#### ACTIVITY
Write out exactly, with both ends included, the lines that run from the line containing "Given: Reload the" to the end of the entries. Pictures are not part of the answer.

[Records excerpted from a collection]
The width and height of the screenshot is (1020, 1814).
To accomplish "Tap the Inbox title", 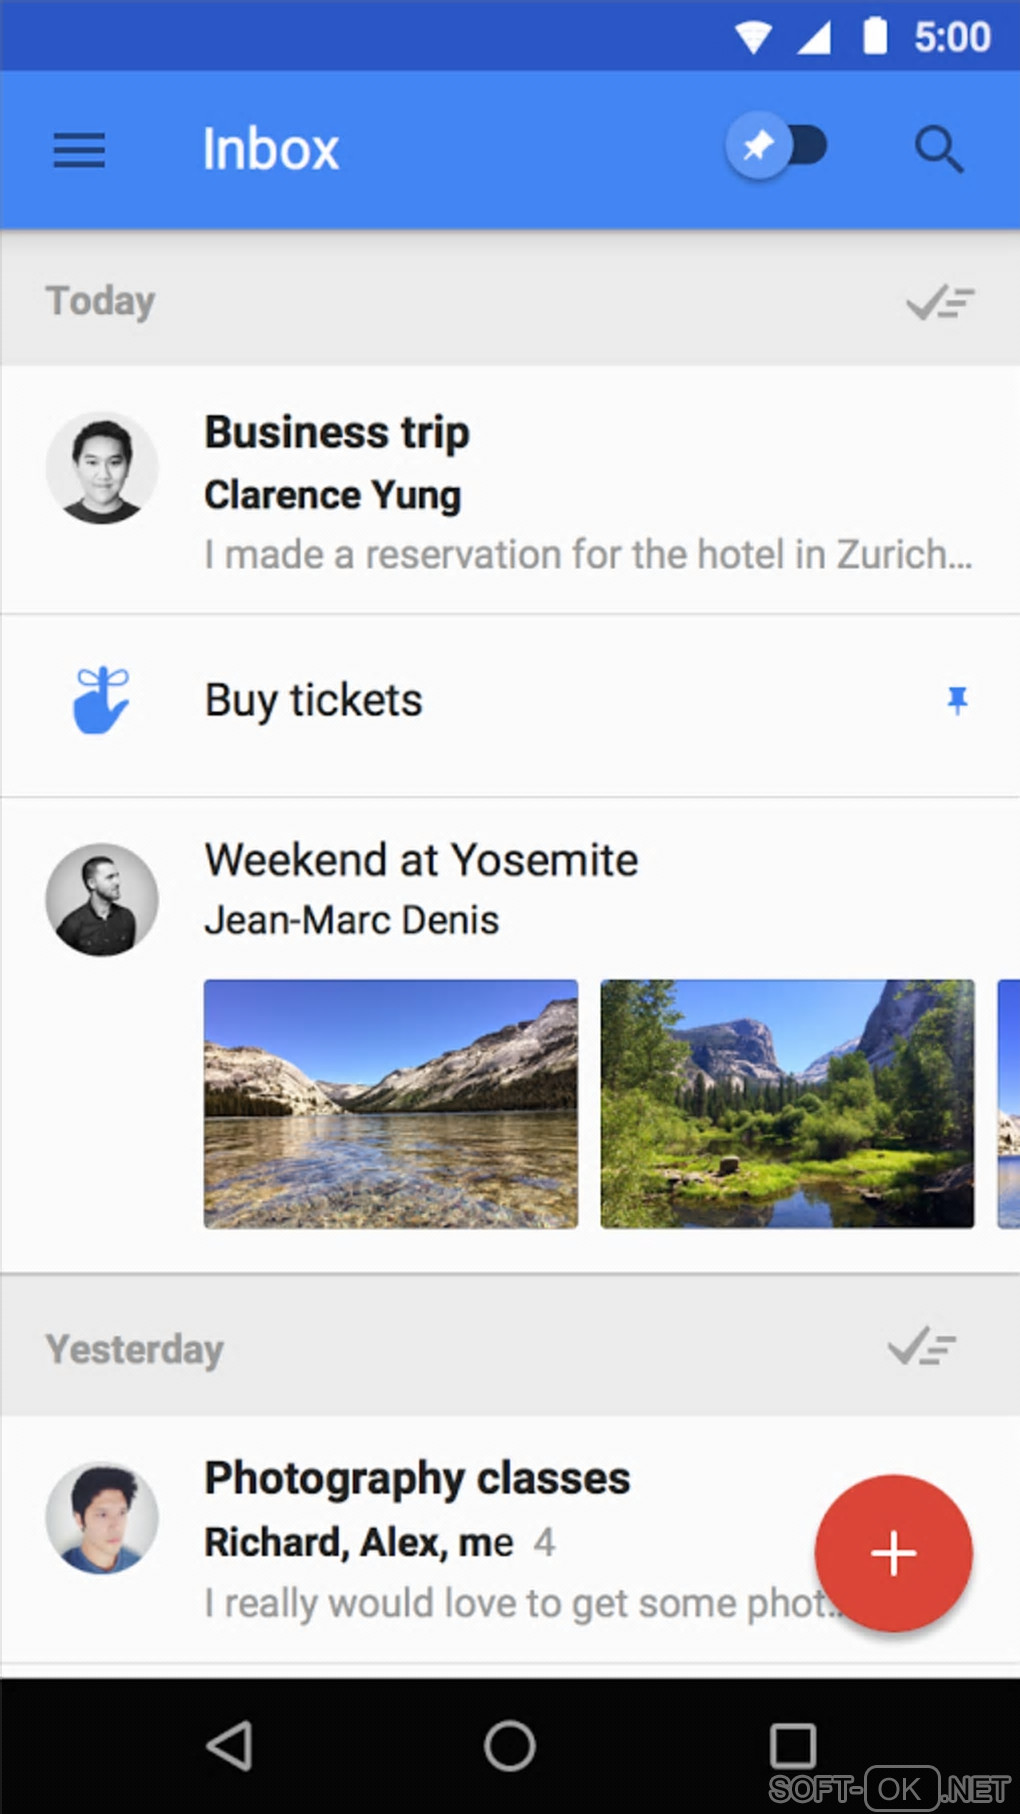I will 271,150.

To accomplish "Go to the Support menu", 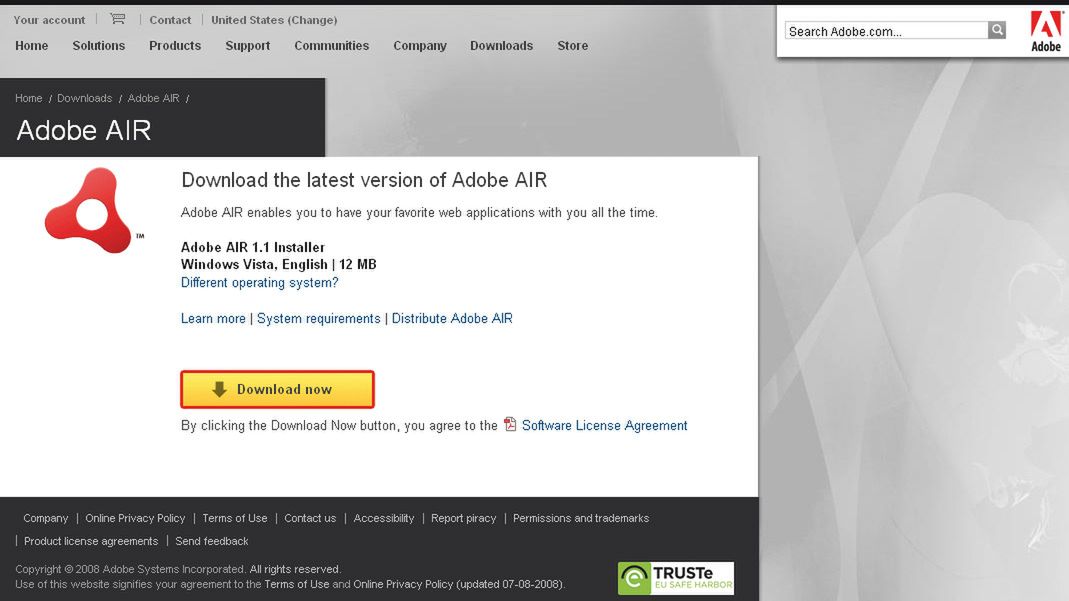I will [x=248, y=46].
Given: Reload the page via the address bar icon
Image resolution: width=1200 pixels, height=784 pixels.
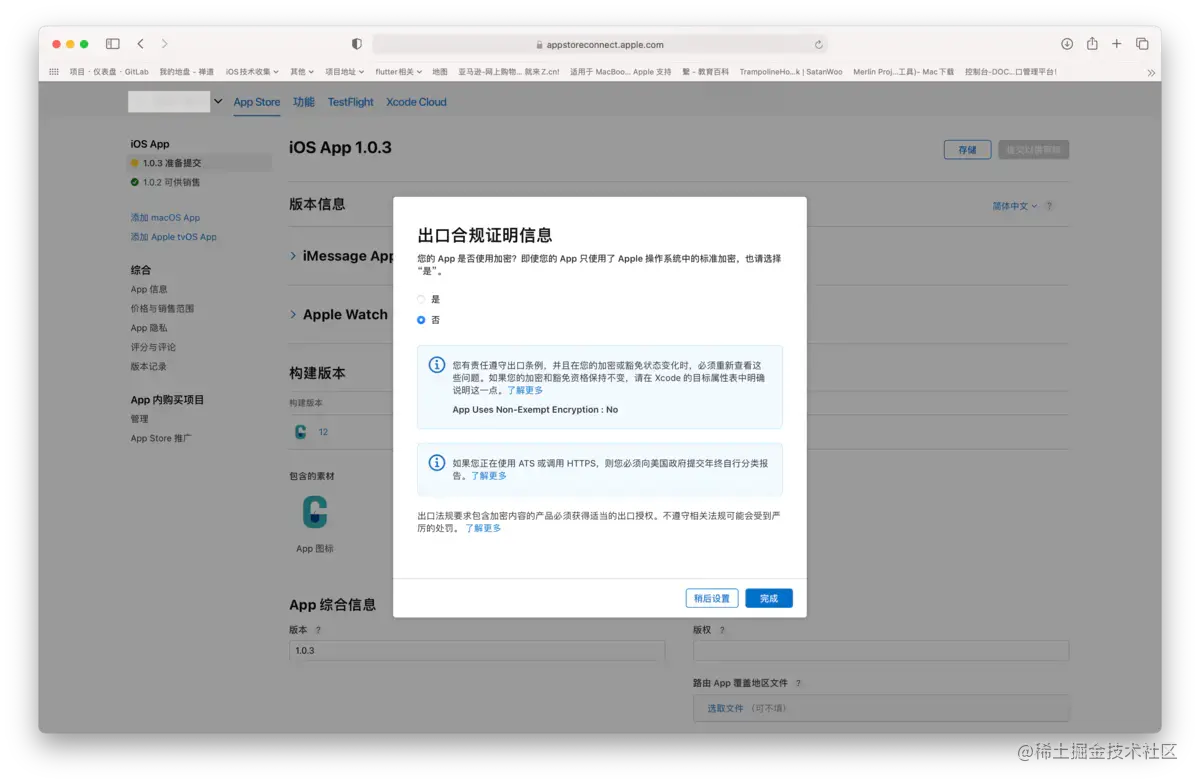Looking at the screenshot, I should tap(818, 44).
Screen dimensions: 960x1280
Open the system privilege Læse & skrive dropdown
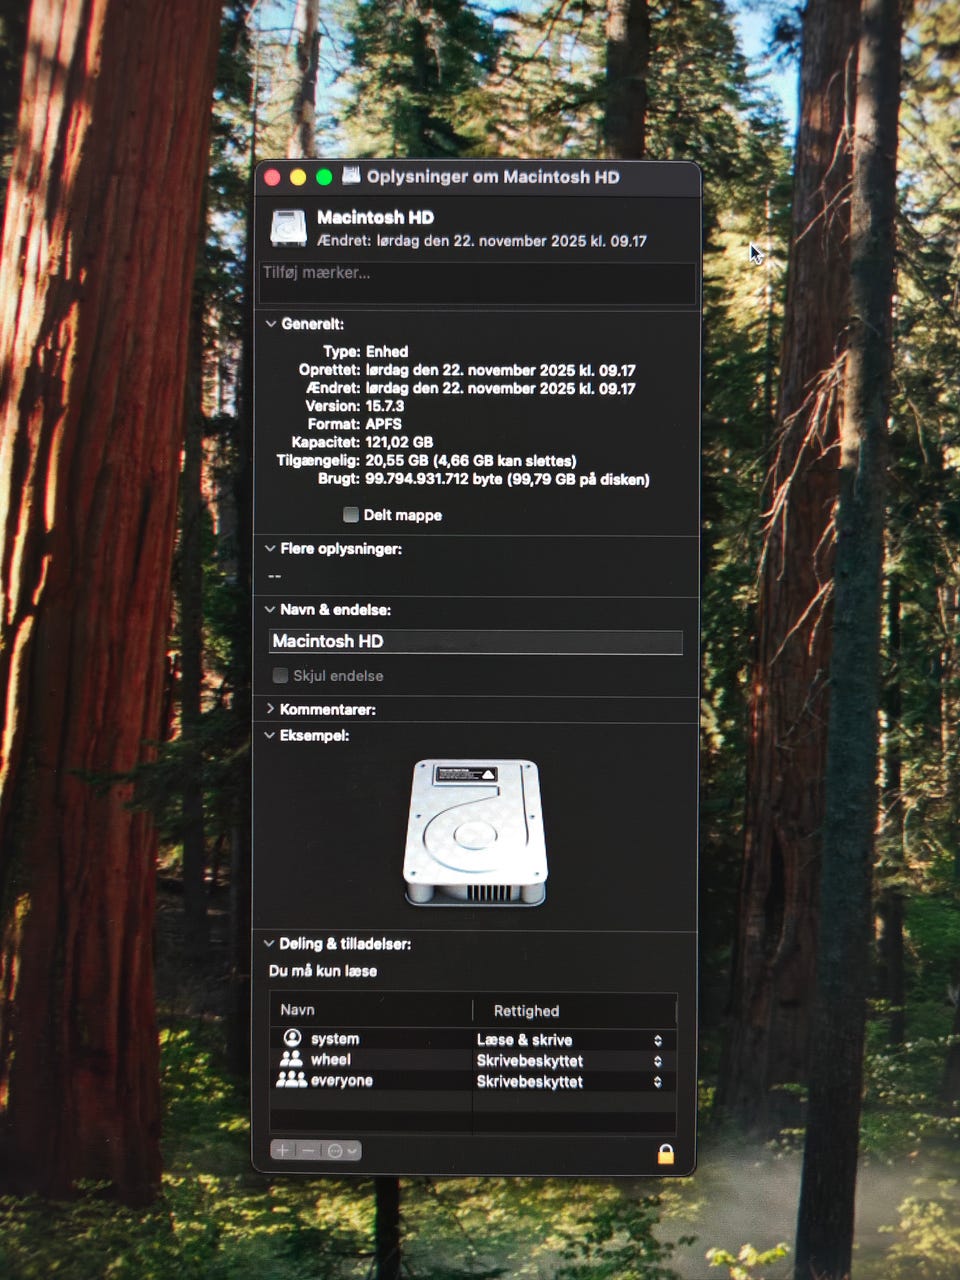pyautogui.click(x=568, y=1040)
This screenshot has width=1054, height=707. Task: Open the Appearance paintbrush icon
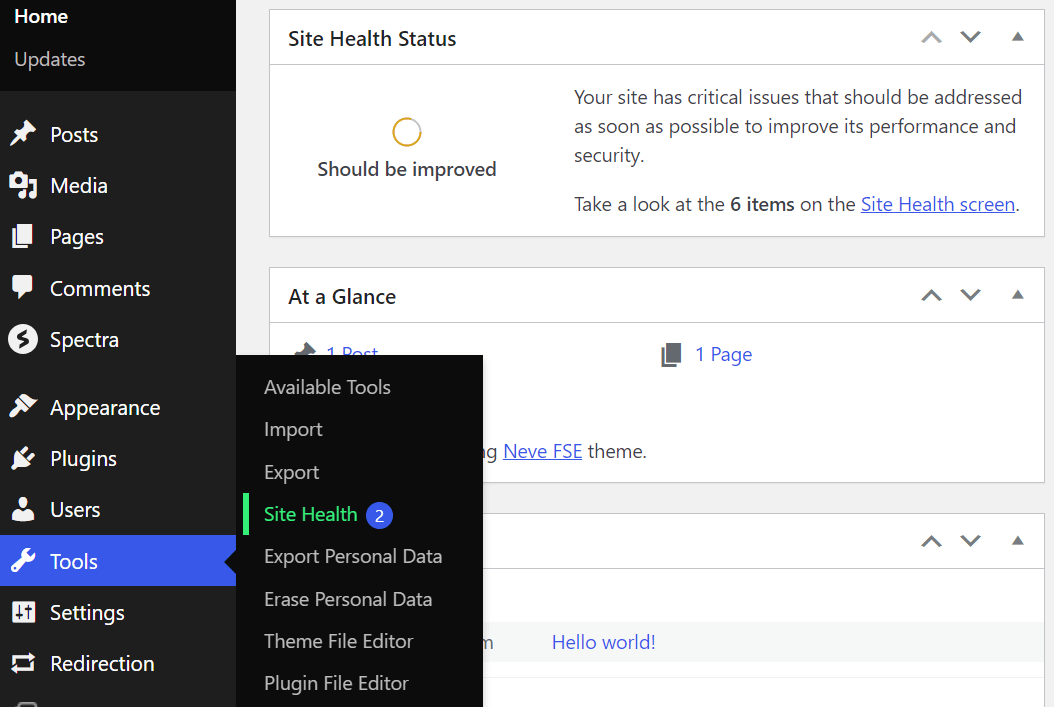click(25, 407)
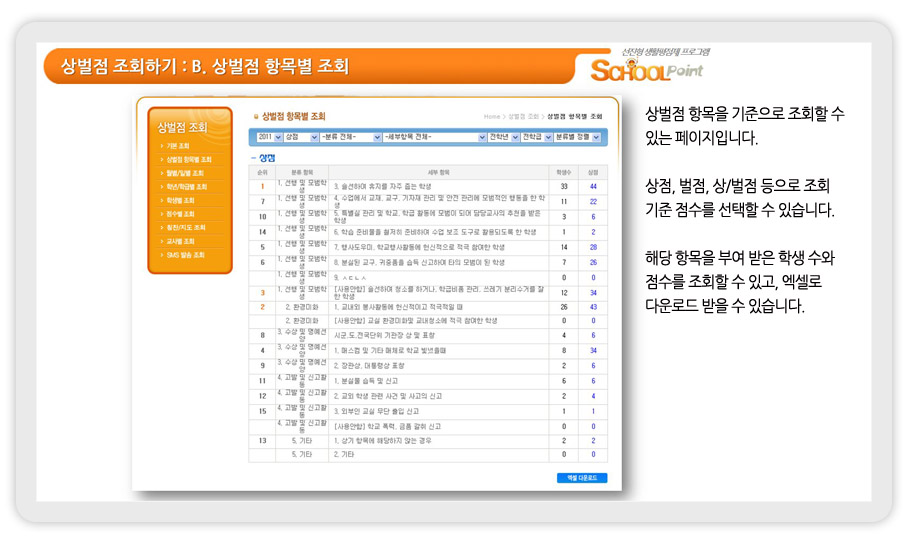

#### EXERCISE ANSWER
Given: Reload the page via the address bar icon
Image resolution: width=1200 pixels, height=784 pixels.
Looking at the screenshot, I should tap(818, 44).
Screen dimensions: 960x1280
Open the system privilege Læse & skrive dropdown
pyautogui.click(x=568, y=1040)
This screenshot has width=1054, height=707. Task: Open the Appearance paintbrush icon
click(25, 407)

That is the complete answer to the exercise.